A few years later, Mike and his wife moved back to the East Coast and landed in Palm Coast and then shortly after in Jacksonville. This is when and where he bought his Shopsmith, his very first piece of woodworking equipment in 2001. He started out making smaller items like picture frames and beautiful wood pens. Shortly after, he entered his very first Art Walk in the very same spot we grabbed coffee by Southern Grounds.
Art Walk was a success. The craftsmanship of his work was very obvious to the spectators and the few cutting boards he displayed gained a lot of attention. He quickly figured out how to appropriately price his creations (which many artists struggle with). He even gave me a pep talk about how valuable original creations are and how artists shouldn’t sell themselves short. “We” as artists spend so much time, and creativity and put so much of ourselves into our work and it should be valued. This being said, you know who else found Mike’s time and art valuable….drum roll…Williams Sonoma. They allowed him to create a beautiful display in their store at our St. John’s Town Center two Sundays a month. I have always loved their beautiful store, but a huge corporate store trying to help support local artists, I was blown away!
Where is your workspace?
Mike’s workspace is in his garage at home.
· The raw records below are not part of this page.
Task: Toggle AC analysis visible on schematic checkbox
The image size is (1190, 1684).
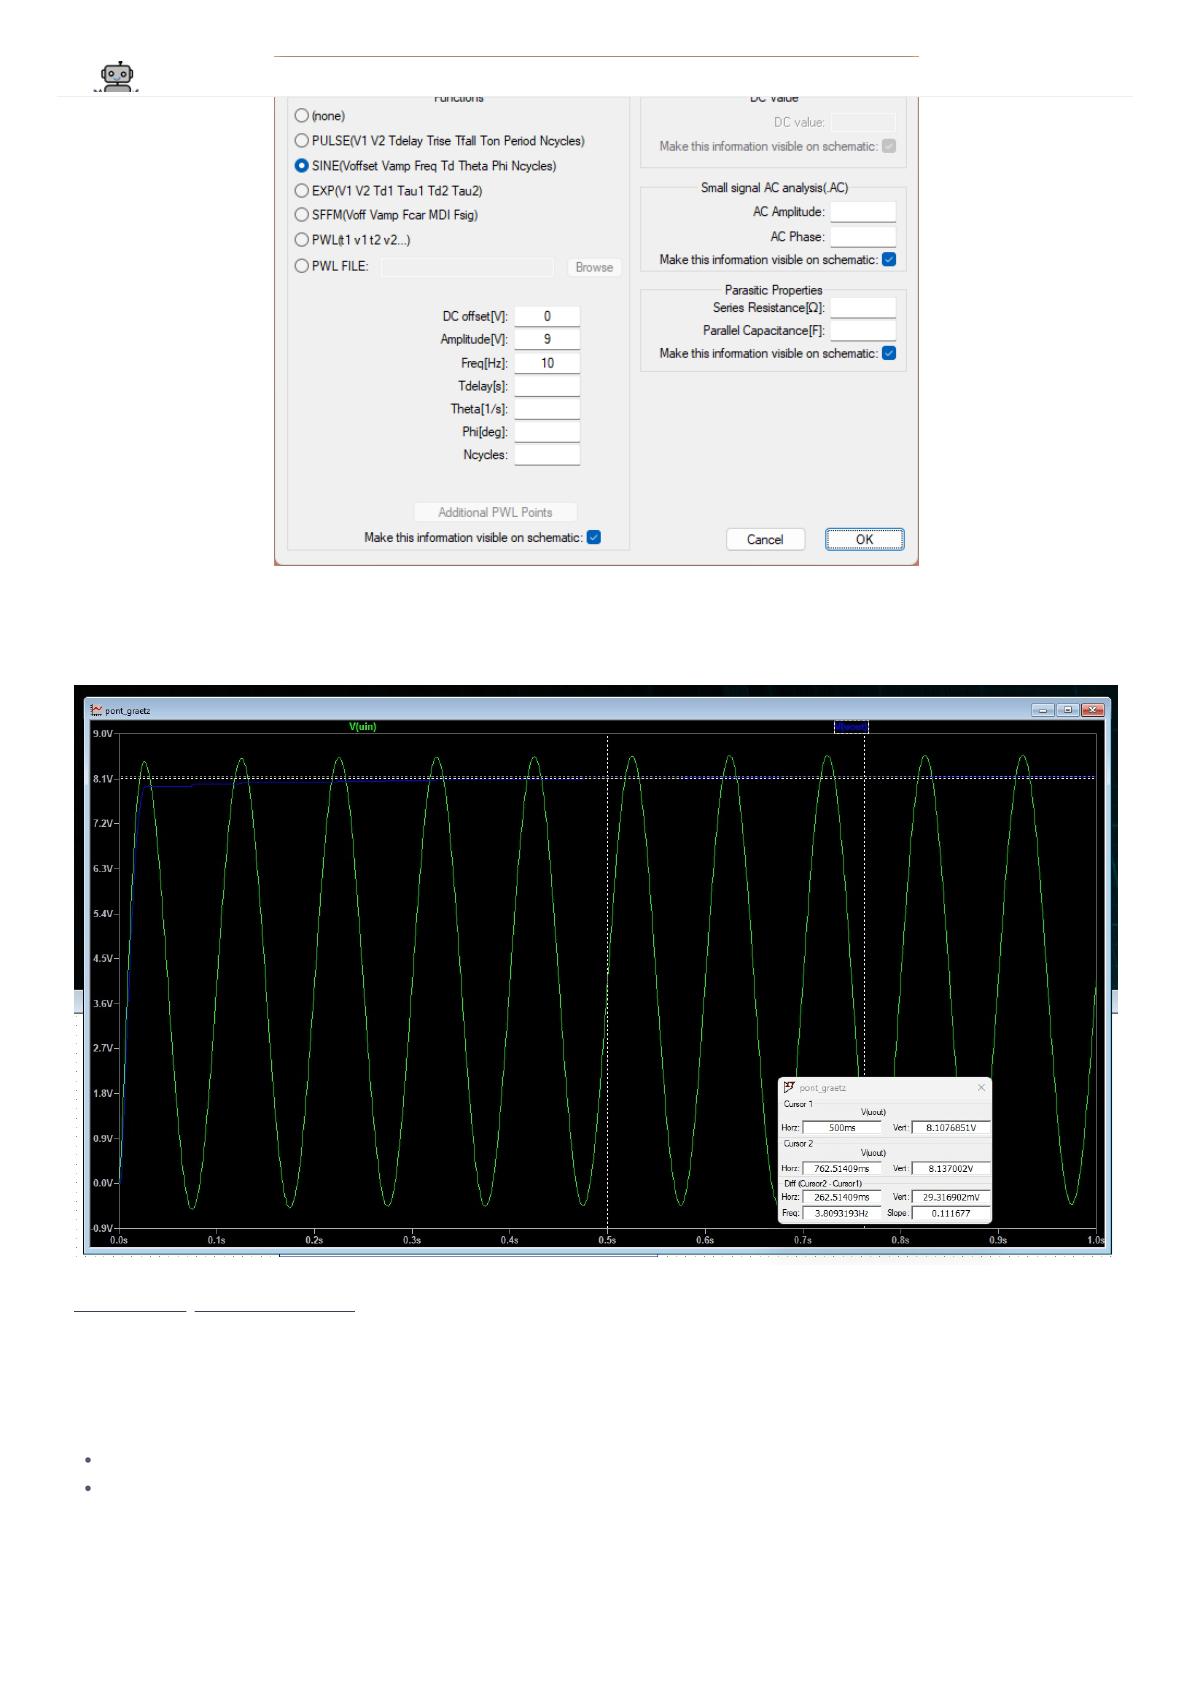Action: [889, 260]
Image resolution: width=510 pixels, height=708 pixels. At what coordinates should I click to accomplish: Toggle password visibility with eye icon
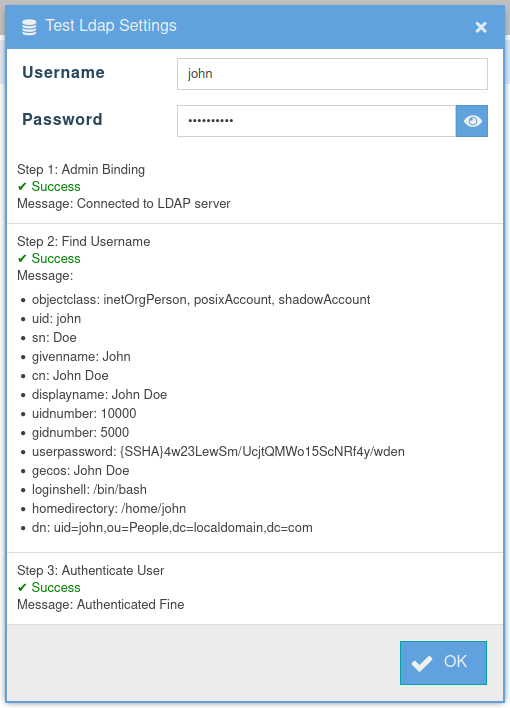pos(472,121)
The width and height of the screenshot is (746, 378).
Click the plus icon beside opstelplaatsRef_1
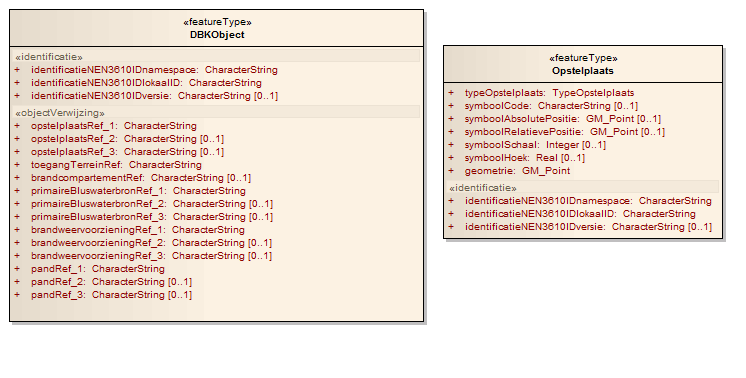(x=17, y=126)
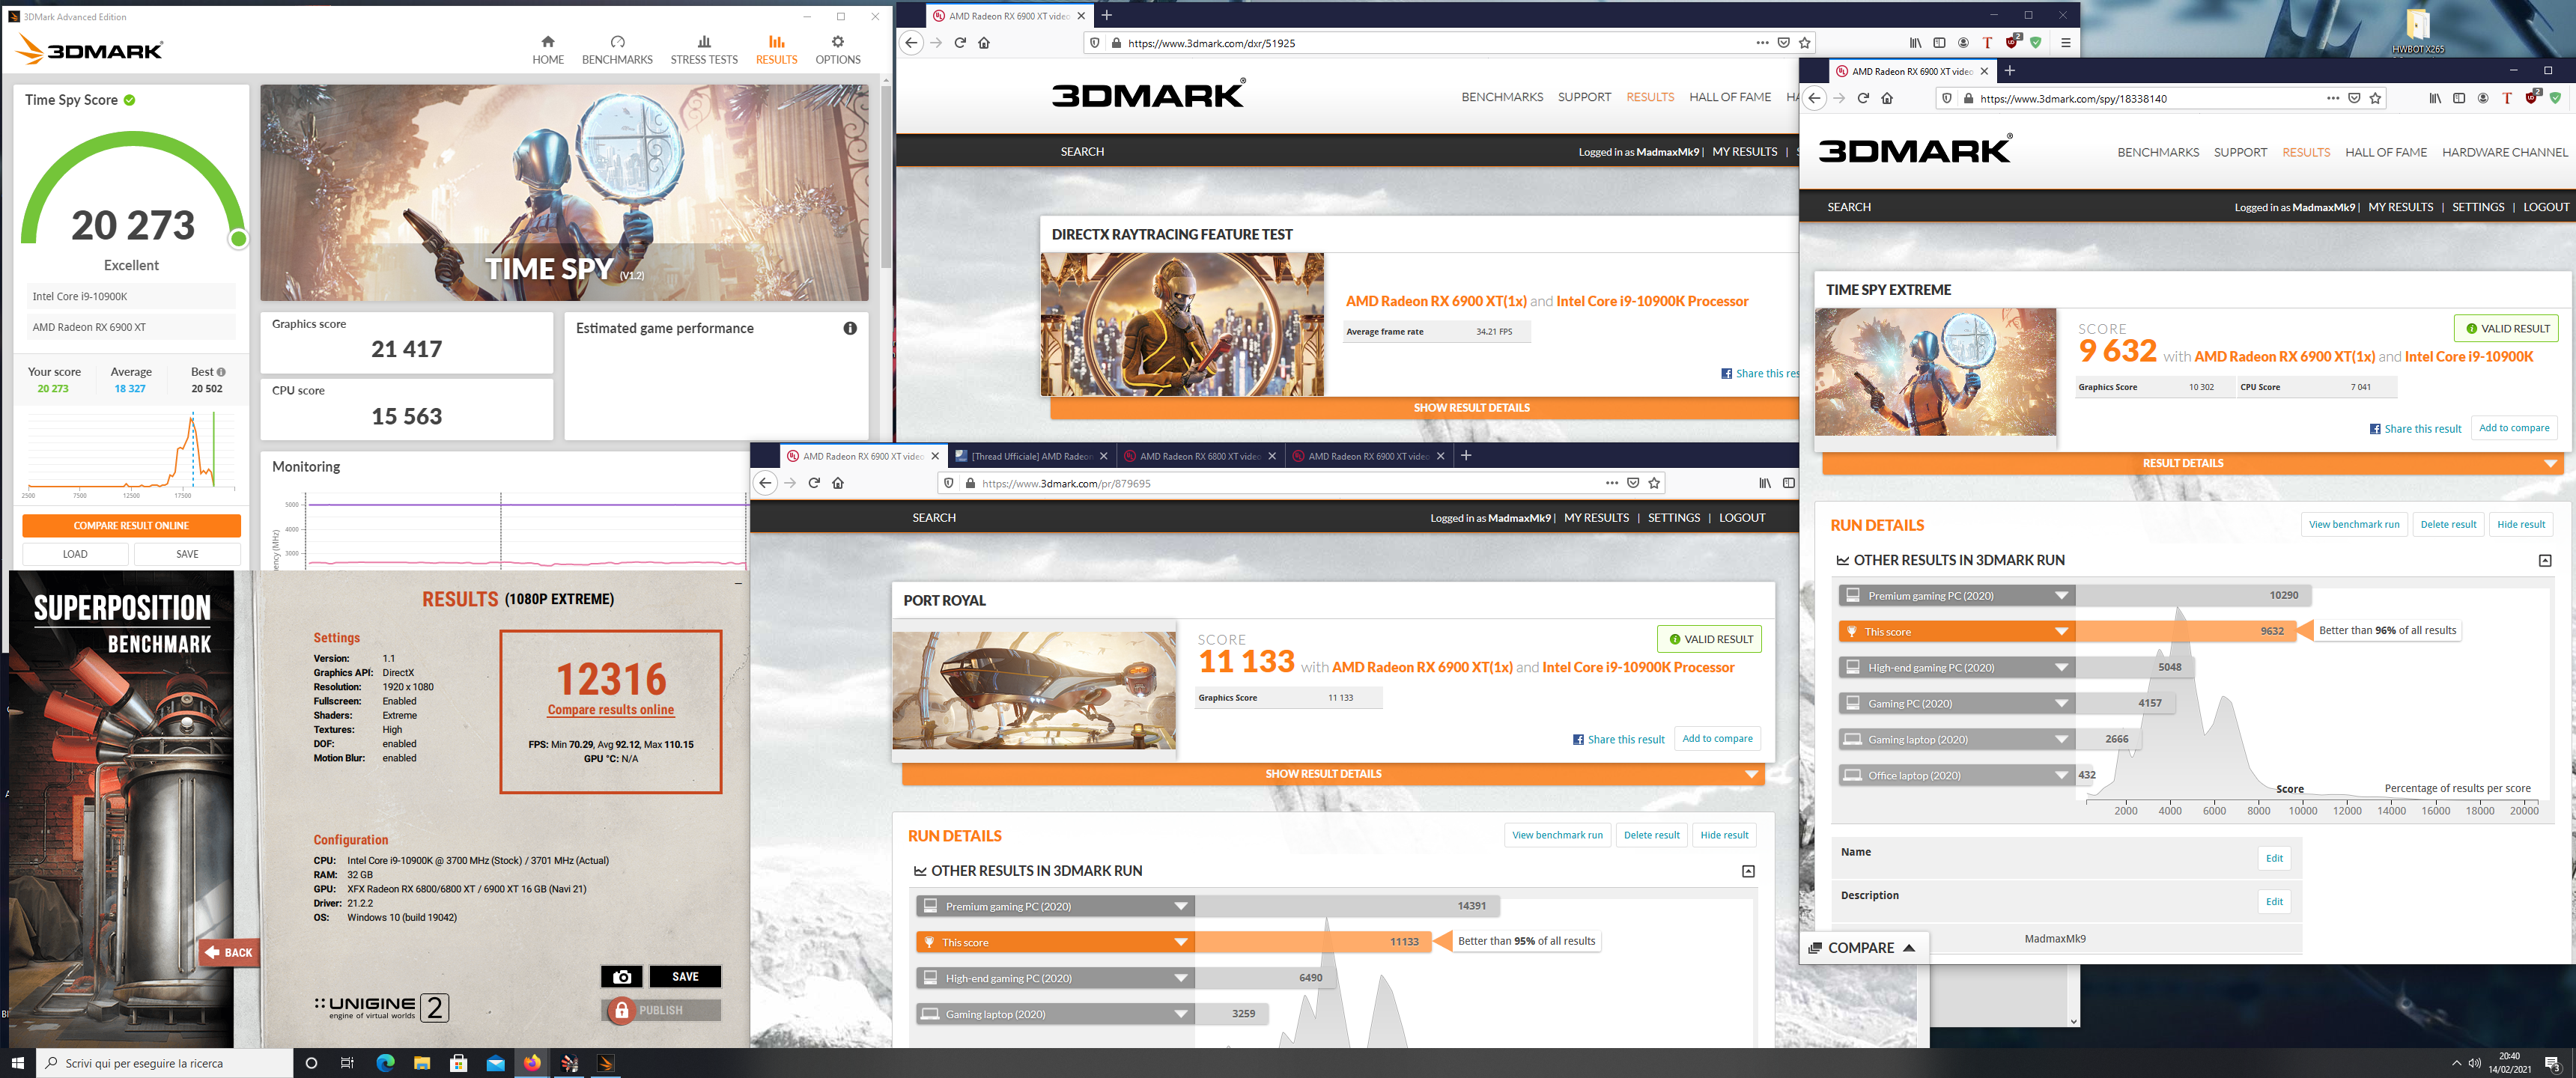Image resolution: width=2576 pixels, height=1078 pixels.
Task: Open the Premium gaming PC (2020) dropdown in Time Spy Extreme
Action: [x=2061, y=596]
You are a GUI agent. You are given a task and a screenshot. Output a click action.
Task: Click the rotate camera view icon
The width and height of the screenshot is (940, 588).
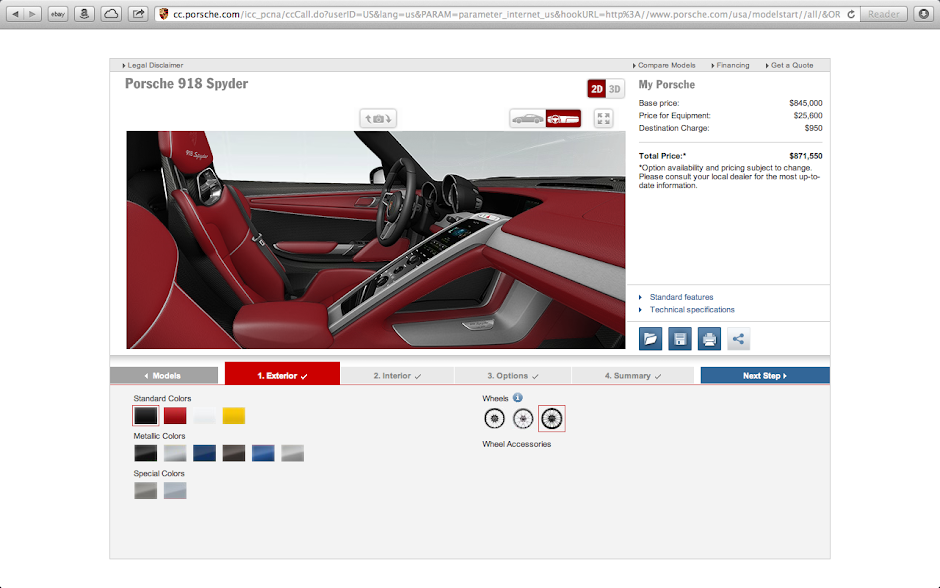click(379, 119)
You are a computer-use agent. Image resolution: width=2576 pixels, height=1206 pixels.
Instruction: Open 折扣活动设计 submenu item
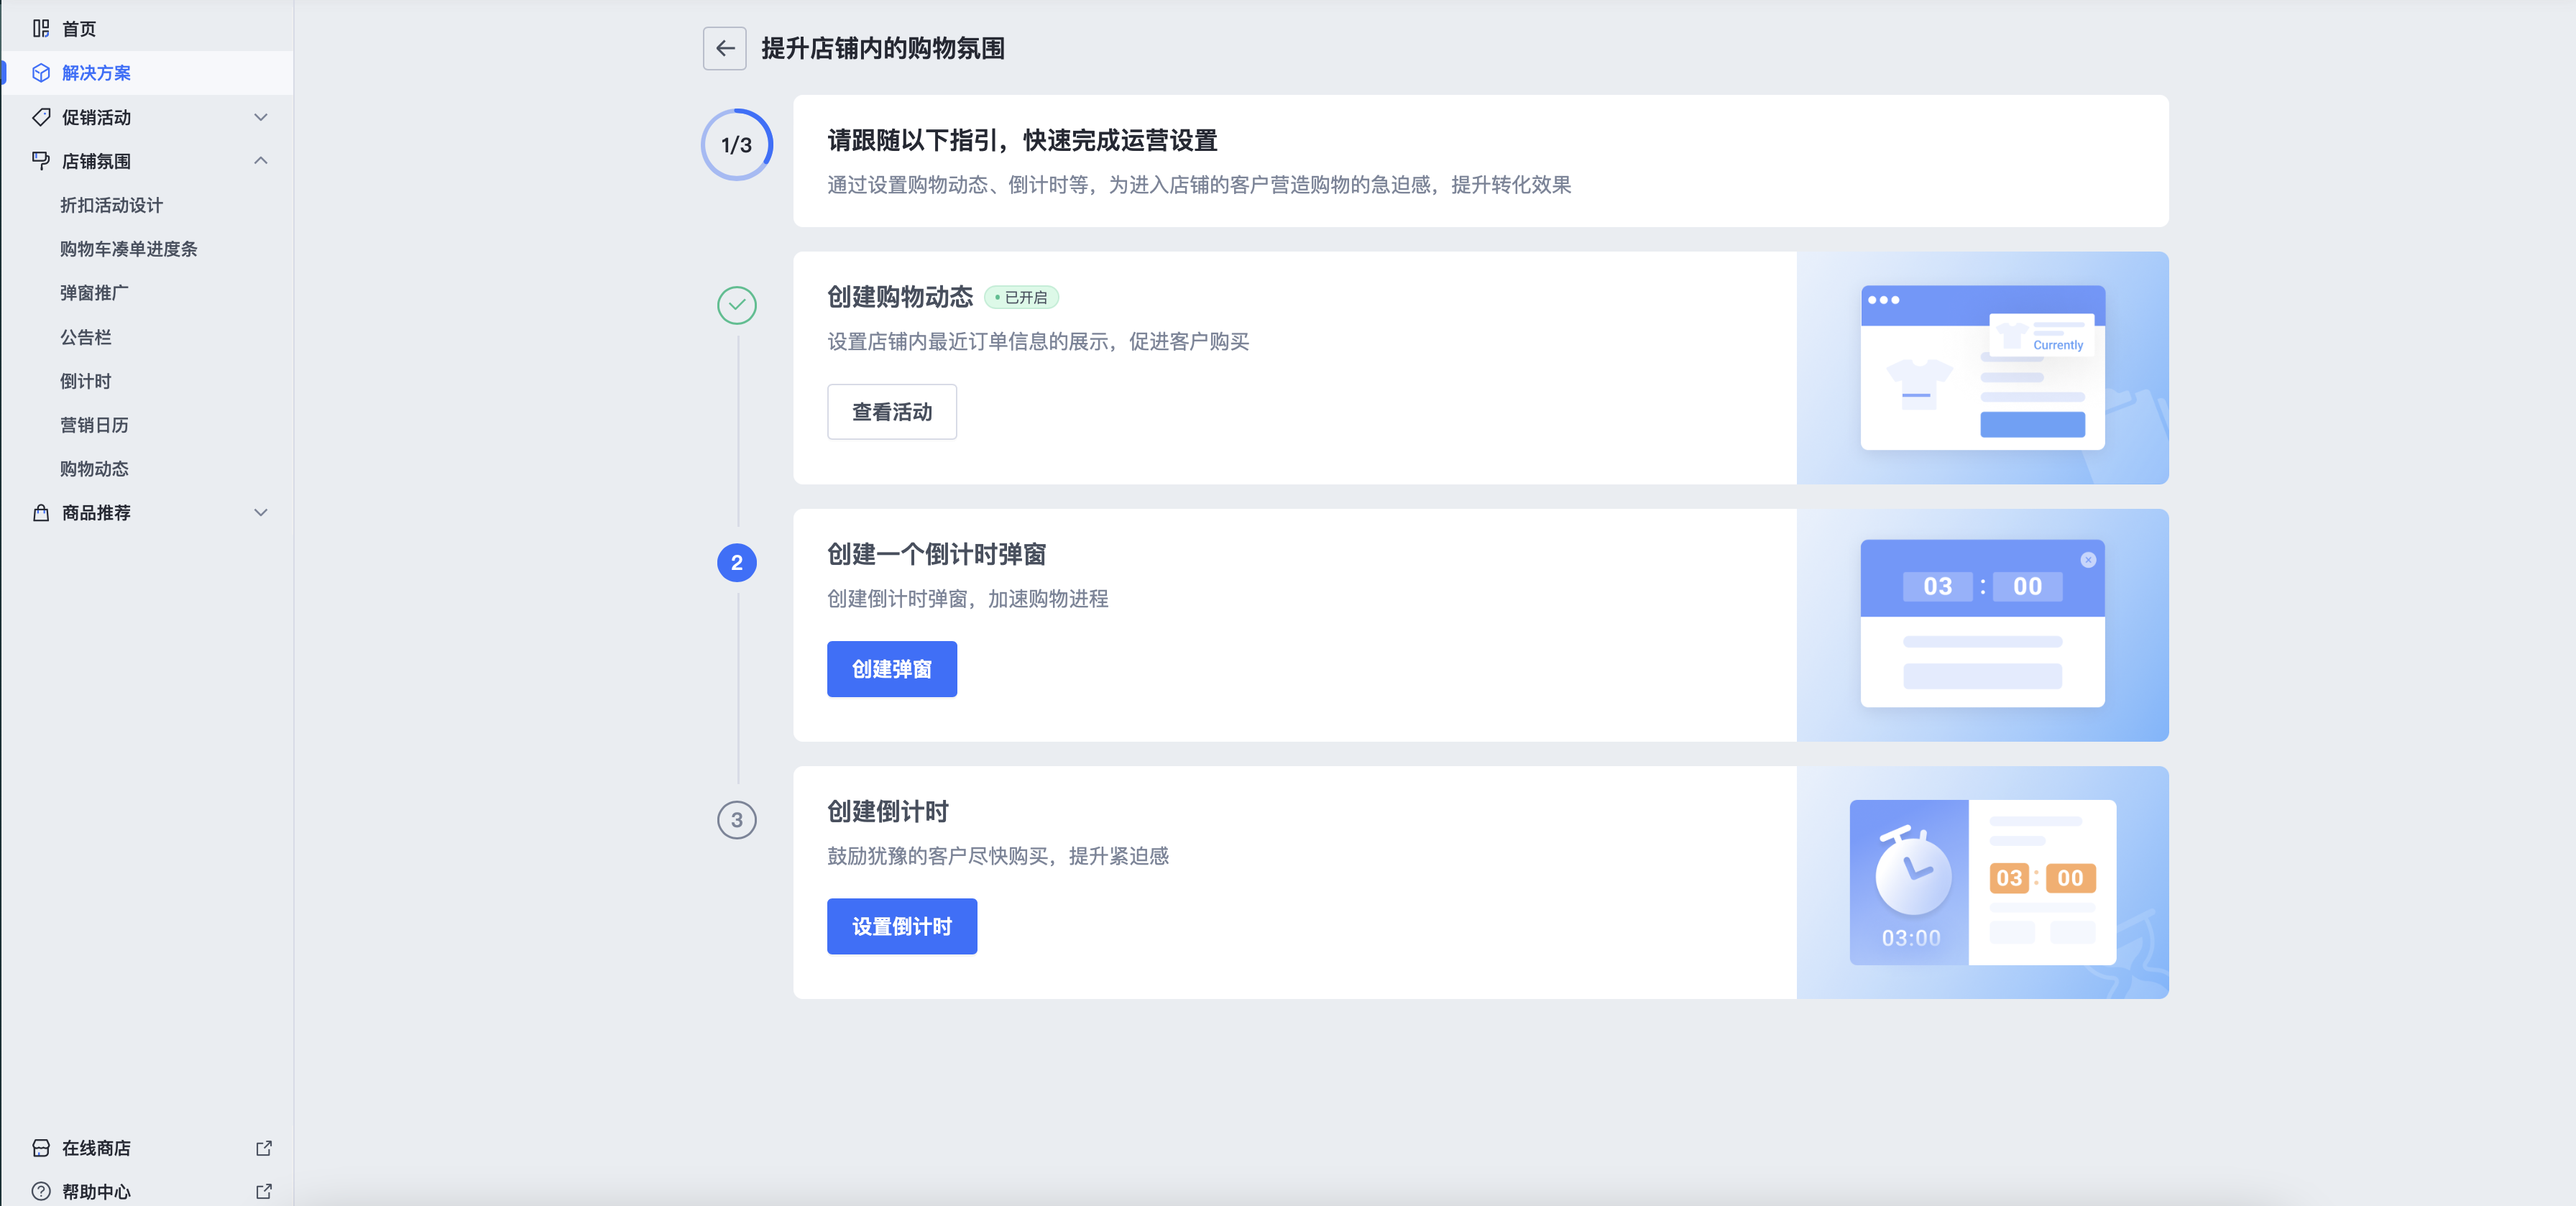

He explained to me how seriously (rightfully so) he takes his office hours and, more importantly not being distracted since he is messing with 12,000 Volts during his Fractal Wood Burning.
Do you have a favorite piece?
Mike mentioned a board made out of Bog Aged Mahogany as being his favorite. I believe he said he kept it for personal use because he couldn’t part with it. The feeling I got from him was he truly loved working with several types of wood in one piece. He used Cedar, Pine, Black Poplar and Cherry to create the beautiful piece pictured above.
I usually ask artists if anyone has been a major influence to them, and he mentioned a cutting board specialist and whose company name is MTM Wood. I watched a few of his educational videos to get a visual on all these exact angles that are cut and I’m going to leave that to the professionals.
I enjoyed getting to know so much about Mike’s trade and wish him only the best in the future. He is truly gifted.